Robots emocionales, televisores transparentes y asistentes inteligentes sorprendieron al mundo.
Aunque el evento se celebró en enero de este año, la ciudad volvió a convertirse en el epicentro mundial de la innovación con el Consumer Electronics Show (CES), la gigantesca feria tecnológica donde empresas de todo el planeta presentaron los dispositivos que podrían marcar el futuro.
Pero más allá de celulares, computadores y automóviles eléctricos, este año varias de las tendencias más llamativas son las calificadas como “extrañas”, “futuristas” e incluso difíciles de imaginar hace apenas unos años.
Uno de los desarrollos que más llamó la atención fueron los robots emocionales impulsados por inteligencia artificial. Algunas compañías exhibieron asistentes capaces de reconocer expresiones faciales, interpretar estados de ánimo y responder emocionalmente a las personas mediante conversaciones cada vez más naturales.
En otro pabellón, los visitantes pudieron observar televisores completamente transparentes que funcionan como una pantalla invisible cuando están apagados. Varias empresas tecnológicas aseguraron que este tipo de dispositivos podría transformar la decoración y el diseño de interiores en los próximos años.
Lo más futurista
La inteligencia artificial también dominó gran parte de la feria. Desde refrigeradores capaces de recomendar recetas según los alimentos almacenados hasta espejos inteligentes que analizan la piel y sugieren rutinas de cuidado personal, la automatización comenzó a expandirse hacia espacios cotidianos del hogar.

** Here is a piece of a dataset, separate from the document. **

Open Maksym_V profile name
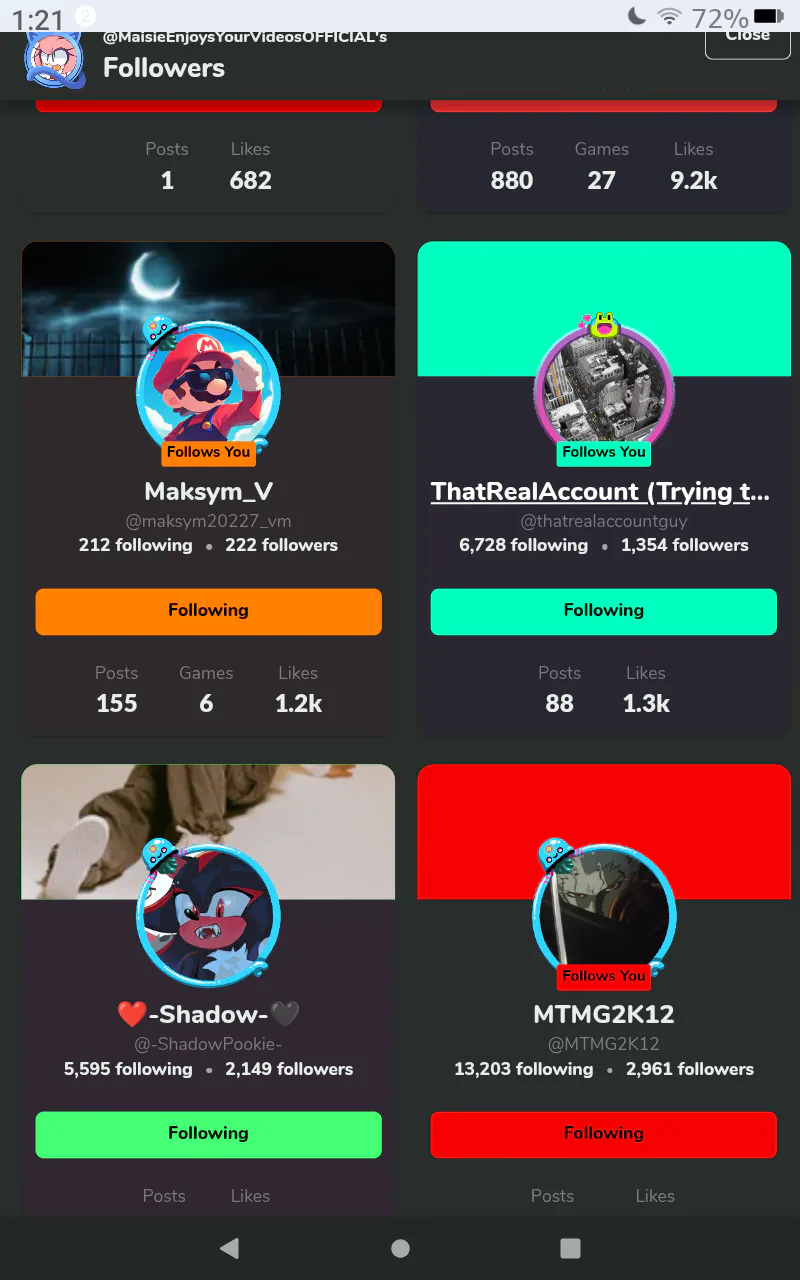The width and height of the screenshot is (800, 1280). pos(208,492)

Entre los inventos más comentados aparecieron almohadas inteligentes para monitorear el sueño, gafas con traducción simultánea en tiempo real y dispositivos que prometen detectar emociones humanas mediante el tono de voz.
La industria automotriz tampoco se quedó atrás. Algunos fabricantes presentaron vehículos con pantallas gigantes integradas en el tablero, sistemas de conducción semiautónoma más avanzados y asistentes virtuales capaces de conversar con el conductor durante el trayecto.
Pensado en mascotas
Otra tendencia que generó curiosidad fue el crecimiento de la tecnología enfocada en mascotas. Empresas mostraron collares inteligentes para monitorear la salud de perros y gatos, dispensadores automáticos de comida controlados por aplicaciones y cámaras capaces de interpretar comportamientos animales.
Expertos señalaron que muchas de estas tecnologías todavía están lejos de convertirse en productos masivos, pero reflejan hacia dónde apunta la industria: dispositivos cada vez más personalizados, conectados e integrados con inteligencia artificial.
Aunque algunos inventos generaron entusiasmo, otros despertaron dudas sobre privacidad, dependencia tecnológica y el impacto que podría tener la automatización en la vida diaria.
Pese a ello, la feria confirmó una tendencia clara: la inteligencia artificial dejó de ser una herramienta exclusiva de empresas y comenzó a instalarse en objetos cotidianos que buscan transformar la rutina de millones de personas alrededor del mundo.